In 1795, a mob of people, desperate for food, hijacked a boat carrying corn as it made its way along the River Aire.
The group mounted the boat armed with pikes and scythes and began to unload the wheat and food.
The next morning a riot broke out between soldiers and civilians as they fought for the possession of the boat and the food.
Castleford Heritage Trust, who own Queen’s Mill, held the open day on Sunday, August 16.
It included a performance from Commoners Choir who sailed on the river from Leeds before putting on a short concert outside the former Allinson’s Mill.
Alison Drake, trust chairwoman, said: “It was excellent. Everybody that came seemed to really enjoy it.
“We had the weather for it as well which really helped because we could hold a lot of the events outside.
“Everybody who came seemed really interested in the history of the riot and wanted to find out more.”

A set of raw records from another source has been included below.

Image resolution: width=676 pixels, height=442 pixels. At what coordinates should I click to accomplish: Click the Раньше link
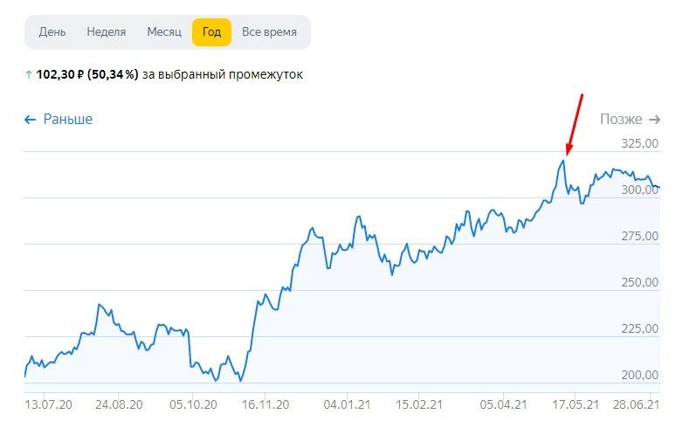tap(67, 120)
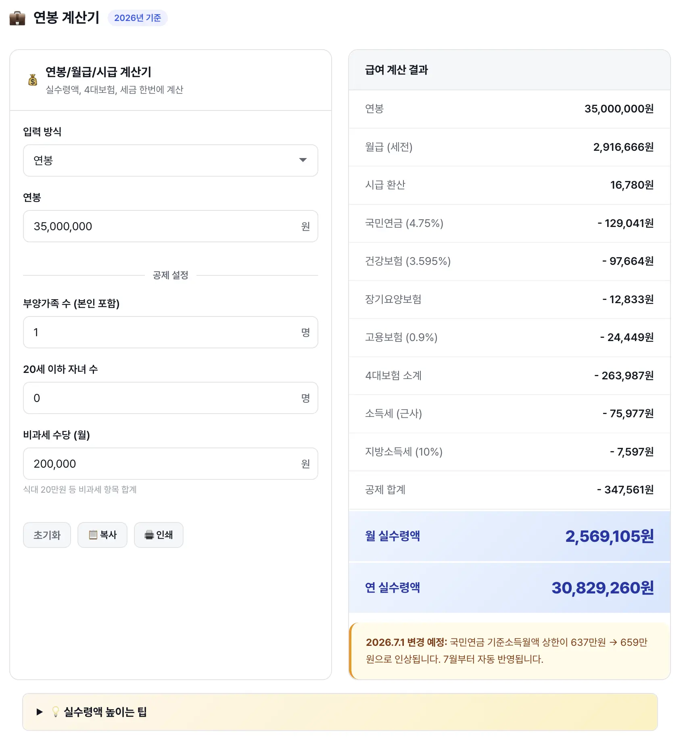This screenshot has height=741, width=681.
Task: Click the 인쇄 print button
Action: click(159, 535)
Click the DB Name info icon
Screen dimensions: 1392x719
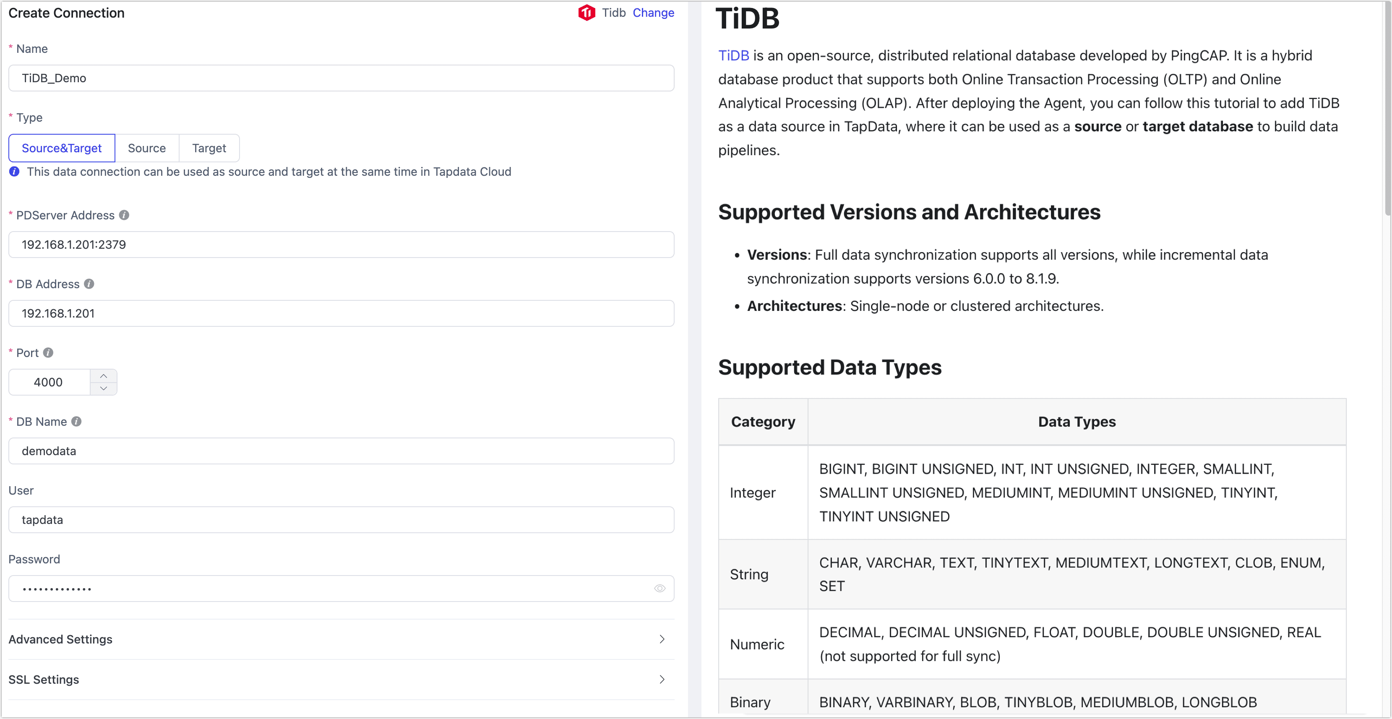tap(77, 421)
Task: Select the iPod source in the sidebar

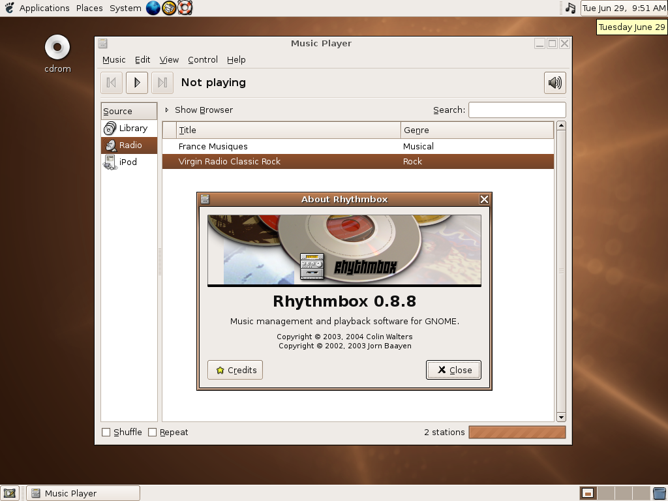Action: (x=127, y=162)
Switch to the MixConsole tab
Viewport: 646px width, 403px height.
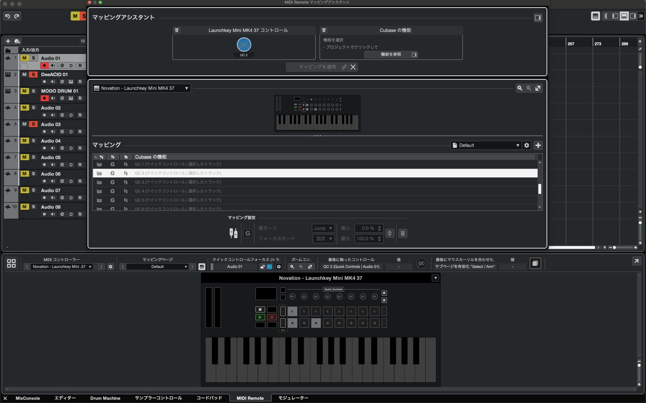28,398
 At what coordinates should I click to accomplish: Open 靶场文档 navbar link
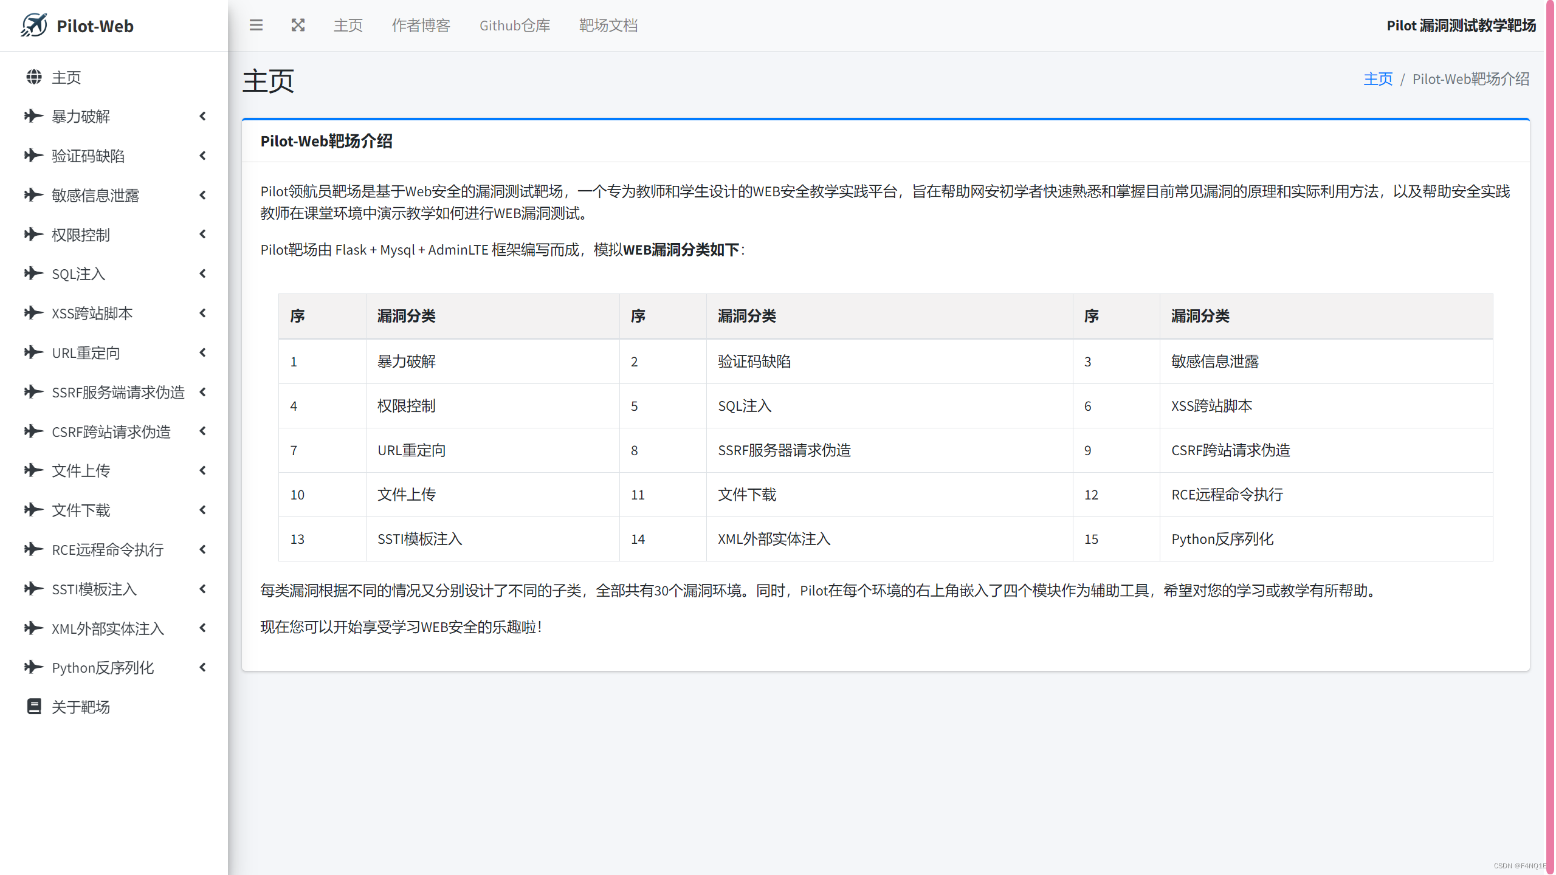pos(608,26)
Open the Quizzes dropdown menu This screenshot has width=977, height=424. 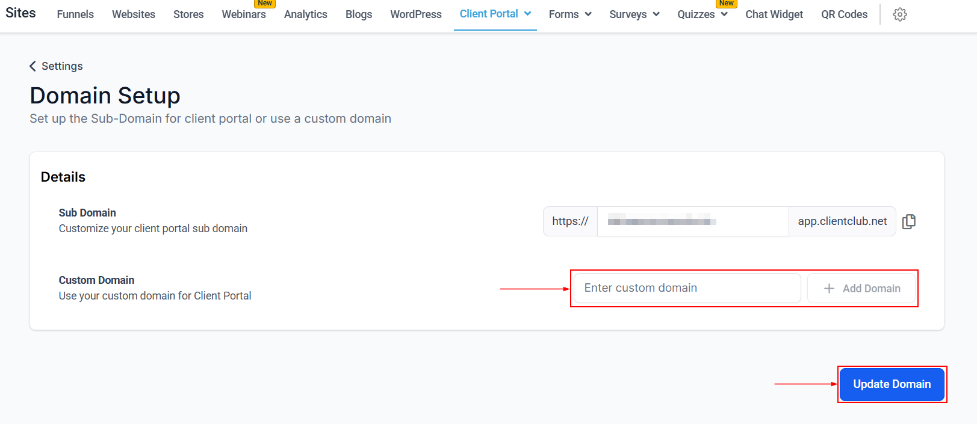click(x=702, y=14)
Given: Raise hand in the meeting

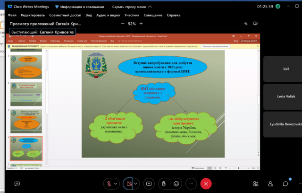Looking at the screenshot, I should click(163, 184).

David Pickersgill, town historian, also gave a talk about the riot.
People were also able to sample bread baked using the mill’s flour and also donated food to the town’s Trinity Mission food bank.
Staff and volunteers from the trust also gave tours of the mill showing visitors the work being done to transform the site into an arts and culture museum.
For more information on the Castleford Corn Riot visit Mr Pickersgill’s website at www.castlefordhistory.wordpress.com
Or visit the trust’s wesbite at www.castlefordheritagetrust.org.uk
In 1795, the threat of starvation drove people living in Castleford to seize a boat laden with wheat.
On August 7, 1795, a boat made its way along the River Aire with a cargo of wheat bound for the market in Wakefield but it had to moor up in the River Calder for the night as it would not have made it by darkness.
Men and women, armed with pikes and scythes, boarded the boat and began to unload it.
The next morning a riot broke out between soldiers and civilians as they fought for possession of the boat which contained wheat.